Gaslighting doesn’t just describe the oil industry’s communications, though — the literal “gas lights” that the word refers to began as a fossil-fueled phenomenon. Over the 18th and 19th centuries, a fuel called “coal gas” swept through Europe and the United States, lighting up city streets as well as homes, factories, and theaters through vast networks of pipes. It left behind an important but largely forgotten legacy in our energy system, our polluted soil, and, of course, our language.
Before gaslights, people lit dark rooms with flickering candles and lanterns that burned fishy-smelling whale oil. What replaced them didn’t smell much better at first. The new technology was the result of chemists messing around with burning coal, wood, peat, animal bladders, and other substances, to see what gases they’d produce. At first, they put the fruits of their labor to use setting off fireworks and flying balloons, but soon found a more practical purpose for “manufactured” gas, sometimes called “town gas” or “artificial gas.” (The name “natural gas” later arose to help differentiate methane.)
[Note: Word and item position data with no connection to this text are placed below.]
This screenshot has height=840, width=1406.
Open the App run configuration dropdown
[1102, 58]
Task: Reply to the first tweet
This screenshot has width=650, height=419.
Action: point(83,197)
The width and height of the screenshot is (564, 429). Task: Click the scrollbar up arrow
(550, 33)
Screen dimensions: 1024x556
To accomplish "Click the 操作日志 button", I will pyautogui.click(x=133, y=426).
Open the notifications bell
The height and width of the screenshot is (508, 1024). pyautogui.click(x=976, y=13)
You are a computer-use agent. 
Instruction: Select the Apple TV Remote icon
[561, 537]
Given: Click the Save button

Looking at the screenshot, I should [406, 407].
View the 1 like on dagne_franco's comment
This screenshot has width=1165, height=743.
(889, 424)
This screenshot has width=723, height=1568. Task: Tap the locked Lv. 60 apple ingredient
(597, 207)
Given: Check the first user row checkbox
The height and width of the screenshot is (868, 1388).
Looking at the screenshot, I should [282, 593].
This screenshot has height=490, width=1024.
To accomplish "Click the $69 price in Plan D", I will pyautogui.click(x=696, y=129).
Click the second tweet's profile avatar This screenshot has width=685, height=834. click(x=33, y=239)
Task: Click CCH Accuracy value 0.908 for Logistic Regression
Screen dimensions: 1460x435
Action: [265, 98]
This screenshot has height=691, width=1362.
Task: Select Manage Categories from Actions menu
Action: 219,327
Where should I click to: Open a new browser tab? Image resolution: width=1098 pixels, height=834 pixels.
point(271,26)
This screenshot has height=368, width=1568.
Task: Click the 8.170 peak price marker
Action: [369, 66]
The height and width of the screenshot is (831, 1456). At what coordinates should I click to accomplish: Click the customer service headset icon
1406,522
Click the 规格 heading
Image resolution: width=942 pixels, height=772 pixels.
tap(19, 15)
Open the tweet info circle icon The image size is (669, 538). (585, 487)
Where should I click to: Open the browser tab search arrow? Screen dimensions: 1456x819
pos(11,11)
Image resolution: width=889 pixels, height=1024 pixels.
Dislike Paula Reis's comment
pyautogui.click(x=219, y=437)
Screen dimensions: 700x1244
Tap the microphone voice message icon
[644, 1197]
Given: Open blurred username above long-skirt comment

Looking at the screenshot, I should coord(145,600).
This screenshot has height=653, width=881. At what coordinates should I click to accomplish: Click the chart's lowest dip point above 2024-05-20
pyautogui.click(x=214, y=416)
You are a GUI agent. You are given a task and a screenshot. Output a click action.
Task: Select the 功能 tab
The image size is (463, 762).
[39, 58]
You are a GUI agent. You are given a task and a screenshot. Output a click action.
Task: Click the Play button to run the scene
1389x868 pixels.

Starting around 1800, the first gas lamps appeared in Paris, London, and Glasgow. They became coveted by factory owners who could now keep their employees toiling after dark, and by city planners looking to make their streets safer from crime. The technology had spread all over Britain by the end of the 1850s, when more than 1,000 gasworks plants had popped up to meet demand.
Half a century later, streets all over Europe and America were gaslit. Unlike the candles and oil lamps that preceded them, networks of gas connected homes to a larger energy system — setting the stage for the next advancement in lighting.
In the late 1880s, the inventor Thomas Edison created the first lightbulb, much to the disappointment of those who had invested in stock of gas companies. His plan to electrify cities with underground cables was sold as clean, healthy, and modern. “Edison’s marketing played up an image of ancient ‘evil’ gaslight in contrast to a new, ‘good’ electric light, coming in as the knight in oh-so-gleaming amour to lift Manhattan from the dark ages,” Alice Bell writes in the book Our Biggest Experiment: An Epic History of the Climate Crisis.
Gas lighting was known for making a mess. Factory owners found it hard to know what to do with coal tar, the sticky, toxic byproduct of coal gas production. They tried dumping the byproduct into rivers, but it ended up killing the fish.
The technology gradually fell out of use in the 20th century, but gasworks plants left a legacy in the landscape. In Seattle, for instance, the iconic Gas Works Park along Lake Union was home to a major coal gasification plant that opened in 1906, filling the area with smelly, bubbling char for 50 years until it closed. In the 1960s, the landscape architect Richard Haag saw some strange beauty in the abandoned gasworks and worked to convince the city to turn it into a park, keeping some of the towering industrial structures standing. The first soil remediation process took about six years, and cleanup remains ongoing today, with arsenic and other contaminants still present in the lake.
Much like the industrial structures of Gas Works Park, the term “gaslighting” is a relic of its time— and a reminder of a dirty technology that’s best left in the past.